Macrophages: Promote T cell proliferation by regulating adenosine concentration in the microenvironment.
(Data source: Huang J, et al. Front Immunol. 2022)
The relationship between DPP4 and disease
DPP-4 is produced by bone marrow mesenchymal cells, liver, and adipose tissue, and receptor activator of nuclear factor κB ligand (RANKL) induces DPP-4 expression in osteoclasts, leading to decreased GLP-1 levels and increased blood glucose levels. Furthermore, DPP-4 cleaves various sites on chemokines, interleukins, and other cytokines actively involved in bone remodeling . DPP-4 may indirectly regulate bone remodeling by interacting with multiple peptide substrates on osteocytes, including GLP-1, glucagon-like peptide-2 (GLP-2), GIP, NPY, and PYY.
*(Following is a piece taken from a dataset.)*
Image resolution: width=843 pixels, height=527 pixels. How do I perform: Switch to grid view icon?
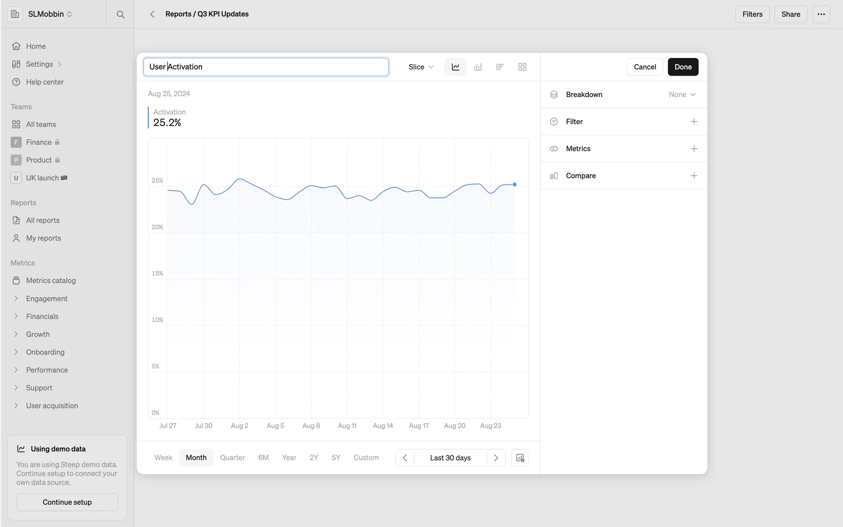tap(522, 67)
(Data source: Pechmann LM, et al. Diabetol Metab Syndr. 2024)
DPP4-targeted therapy
The primary treatment for DPP4 is small molecule inhibitors, and few antibody drugs are currently in clinical development. YS-110 is the only monoclonal antibody currently in clinical development. A Phase 1 clinical trial of YS110 found that weekly doses of up to 6 mg/kg were generally well tolerated and demonstrated promising efficacy in 33 patients with advanced or refractory CD26-expressing tumors, including malignant mesothelioma, renal cell carcinoma, and urothelial carcinoma.
ZHB015, developed by ZonHonbio, is a bispecific T cell binder targeting DPP4. Its Phase 1 clinical trial application has been approved by the National Medical Products Administration.